Vehicular Cycling (VC) is a theory that is supported by a group of cyclists that are against any form of separated bicycle infrastructure. Their theory is based on the premise that bicycles are “vehicles” and therefore should act as a vehicle, using the car lanes just like cars. This theory appeals to very few cyclists. Although, it is common place to have to act as VC from time-to-time, especially in the U.S where seperated bike lanes are not politically or financially supported. This VC theory is also referred to as Effective Cycling and you can read that “Effective Cycling is Safer, Faster, and More Fun!” on the website of the theory’s founder, John Forrester.

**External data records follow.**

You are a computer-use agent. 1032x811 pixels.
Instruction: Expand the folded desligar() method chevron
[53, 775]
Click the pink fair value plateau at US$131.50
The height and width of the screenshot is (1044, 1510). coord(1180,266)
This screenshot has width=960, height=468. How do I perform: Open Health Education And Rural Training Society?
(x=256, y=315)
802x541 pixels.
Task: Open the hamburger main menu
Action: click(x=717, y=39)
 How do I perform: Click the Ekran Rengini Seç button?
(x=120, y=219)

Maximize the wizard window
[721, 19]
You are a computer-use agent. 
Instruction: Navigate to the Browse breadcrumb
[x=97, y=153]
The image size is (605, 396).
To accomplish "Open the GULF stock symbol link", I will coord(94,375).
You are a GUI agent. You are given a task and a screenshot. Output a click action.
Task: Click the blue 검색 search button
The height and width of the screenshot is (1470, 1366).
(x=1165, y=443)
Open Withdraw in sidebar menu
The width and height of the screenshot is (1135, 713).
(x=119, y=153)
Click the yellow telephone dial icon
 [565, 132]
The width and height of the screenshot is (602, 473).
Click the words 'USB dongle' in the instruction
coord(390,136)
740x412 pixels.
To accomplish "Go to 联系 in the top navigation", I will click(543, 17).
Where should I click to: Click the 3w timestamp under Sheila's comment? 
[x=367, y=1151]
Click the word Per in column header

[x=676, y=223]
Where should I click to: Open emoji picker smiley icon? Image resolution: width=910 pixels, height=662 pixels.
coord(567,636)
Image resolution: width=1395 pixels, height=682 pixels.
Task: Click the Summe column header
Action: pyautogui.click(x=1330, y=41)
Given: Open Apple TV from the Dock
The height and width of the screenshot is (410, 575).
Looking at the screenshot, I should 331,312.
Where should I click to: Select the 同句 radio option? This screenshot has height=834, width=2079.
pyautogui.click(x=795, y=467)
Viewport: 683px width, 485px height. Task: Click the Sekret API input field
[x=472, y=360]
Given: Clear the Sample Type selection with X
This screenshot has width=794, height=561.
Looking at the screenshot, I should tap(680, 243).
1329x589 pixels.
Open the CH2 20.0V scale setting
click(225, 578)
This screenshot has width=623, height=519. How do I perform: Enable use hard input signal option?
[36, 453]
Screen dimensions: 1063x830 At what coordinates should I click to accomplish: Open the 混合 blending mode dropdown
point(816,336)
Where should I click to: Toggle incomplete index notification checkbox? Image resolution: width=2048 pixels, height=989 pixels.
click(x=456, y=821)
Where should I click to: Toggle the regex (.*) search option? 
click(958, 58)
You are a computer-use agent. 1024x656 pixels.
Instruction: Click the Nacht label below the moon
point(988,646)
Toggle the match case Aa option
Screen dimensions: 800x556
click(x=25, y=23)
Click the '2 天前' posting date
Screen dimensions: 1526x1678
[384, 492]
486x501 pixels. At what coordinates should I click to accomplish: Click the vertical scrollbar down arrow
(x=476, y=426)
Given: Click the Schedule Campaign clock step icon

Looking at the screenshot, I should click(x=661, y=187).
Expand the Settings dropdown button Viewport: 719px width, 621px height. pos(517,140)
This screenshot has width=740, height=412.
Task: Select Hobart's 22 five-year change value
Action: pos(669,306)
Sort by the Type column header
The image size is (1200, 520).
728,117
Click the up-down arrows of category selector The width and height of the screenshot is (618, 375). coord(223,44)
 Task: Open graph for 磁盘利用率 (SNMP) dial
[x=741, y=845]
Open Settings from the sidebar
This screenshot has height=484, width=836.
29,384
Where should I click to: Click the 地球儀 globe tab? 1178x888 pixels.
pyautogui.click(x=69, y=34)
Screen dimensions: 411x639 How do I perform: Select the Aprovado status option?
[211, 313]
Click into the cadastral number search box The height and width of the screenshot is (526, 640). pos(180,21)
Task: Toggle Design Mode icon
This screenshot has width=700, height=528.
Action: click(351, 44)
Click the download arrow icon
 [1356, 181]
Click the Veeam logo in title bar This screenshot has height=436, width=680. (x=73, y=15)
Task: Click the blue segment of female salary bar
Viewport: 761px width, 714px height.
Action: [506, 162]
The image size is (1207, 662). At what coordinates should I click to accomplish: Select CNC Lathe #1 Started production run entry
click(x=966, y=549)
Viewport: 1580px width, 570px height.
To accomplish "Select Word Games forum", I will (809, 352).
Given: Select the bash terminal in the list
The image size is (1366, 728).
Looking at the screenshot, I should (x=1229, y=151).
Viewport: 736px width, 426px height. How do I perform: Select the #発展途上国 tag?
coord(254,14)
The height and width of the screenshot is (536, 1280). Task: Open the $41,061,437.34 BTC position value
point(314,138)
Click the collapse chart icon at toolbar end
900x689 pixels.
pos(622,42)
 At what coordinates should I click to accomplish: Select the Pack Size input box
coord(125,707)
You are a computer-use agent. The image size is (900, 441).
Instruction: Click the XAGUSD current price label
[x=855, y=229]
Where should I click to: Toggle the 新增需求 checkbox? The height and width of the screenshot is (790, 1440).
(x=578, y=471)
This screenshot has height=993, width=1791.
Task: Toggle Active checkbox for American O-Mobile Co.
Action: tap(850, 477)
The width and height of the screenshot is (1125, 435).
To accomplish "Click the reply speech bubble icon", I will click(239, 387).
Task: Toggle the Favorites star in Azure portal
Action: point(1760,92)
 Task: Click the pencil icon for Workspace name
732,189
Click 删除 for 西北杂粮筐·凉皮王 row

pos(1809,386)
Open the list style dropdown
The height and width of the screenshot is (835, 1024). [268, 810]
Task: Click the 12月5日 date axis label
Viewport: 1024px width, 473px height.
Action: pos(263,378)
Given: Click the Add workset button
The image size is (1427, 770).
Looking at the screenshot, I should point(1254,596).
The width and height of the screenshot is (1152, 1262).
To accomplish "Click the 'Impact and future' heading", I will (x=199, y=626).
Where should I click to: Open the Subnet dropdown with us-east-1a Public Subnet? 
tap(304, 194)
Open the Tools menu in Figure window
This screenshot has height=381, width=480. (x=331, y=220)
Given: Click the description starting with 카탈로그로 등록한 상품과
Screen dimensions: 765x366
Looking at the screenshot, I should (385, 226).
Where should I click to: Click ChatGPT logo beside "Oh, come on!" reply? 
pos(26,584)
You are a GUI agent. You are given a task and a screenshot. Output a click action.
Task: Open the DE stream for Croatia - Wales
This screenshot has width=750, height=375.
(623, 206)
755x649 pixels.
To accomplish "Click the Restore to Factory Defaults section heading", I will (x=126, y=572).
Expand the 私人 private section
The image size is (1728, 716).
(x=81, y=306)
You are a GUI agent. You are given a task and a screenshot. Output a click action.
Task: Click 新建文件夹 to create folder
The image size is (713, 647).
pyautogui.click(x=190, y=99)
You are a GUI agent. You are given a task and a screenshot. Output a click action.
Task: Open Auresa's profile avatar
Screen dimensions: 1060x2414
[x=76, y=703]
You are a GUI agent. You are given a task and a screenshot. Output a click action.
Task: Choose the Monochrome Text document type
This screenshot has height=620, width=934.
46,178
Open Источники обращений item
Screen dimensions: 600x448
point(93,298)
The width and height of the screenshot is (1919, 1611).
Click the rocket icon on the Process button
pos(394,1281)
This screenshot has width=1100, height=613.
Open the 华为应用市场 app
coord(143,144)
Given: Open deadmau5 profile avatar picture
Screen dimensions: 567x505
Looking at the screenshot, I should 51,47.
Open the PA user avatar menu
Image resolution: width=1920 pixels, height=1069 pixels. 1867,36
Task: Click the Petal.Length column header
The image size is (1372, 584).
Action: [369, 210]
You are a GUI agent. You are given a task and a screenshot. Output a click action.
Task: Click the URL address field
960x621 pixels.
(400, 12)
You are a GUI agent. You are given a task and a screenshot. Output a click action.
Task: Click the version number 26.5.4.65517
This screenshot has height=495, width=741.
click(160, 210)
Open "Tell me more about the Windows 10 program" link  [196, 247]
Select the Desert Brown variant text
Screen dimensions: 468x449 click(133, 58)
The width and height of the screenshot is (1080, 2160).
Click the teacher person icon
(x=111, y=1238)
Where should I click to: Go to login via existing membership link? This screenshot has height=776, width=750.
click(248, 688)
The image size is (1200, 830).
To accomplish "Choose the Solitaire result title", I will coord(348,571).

The VC theory is rather striking in comparison to the bicycling philosophy that is found in the Netherlands. Holland has created a world-class bike and pedestrian network that is founded on the separation of the car from the bicycle. Considering the five Sustainability Safety Principles – separation of bicyclists through the use of cycle tracks prevents car/bike collision by reducing the vulnerability of the bicyclist, separation of uses allow for both car and bike users to have predictability on the road and allow for travel speeds to be maintained more efficiently, and perhaps most importantly, Holland has created spaces in which all road users feel safe. “These objectives are realized through a proactive approach to traffic planning that recognizes the physical and psychological vulnerabilities of a road user.”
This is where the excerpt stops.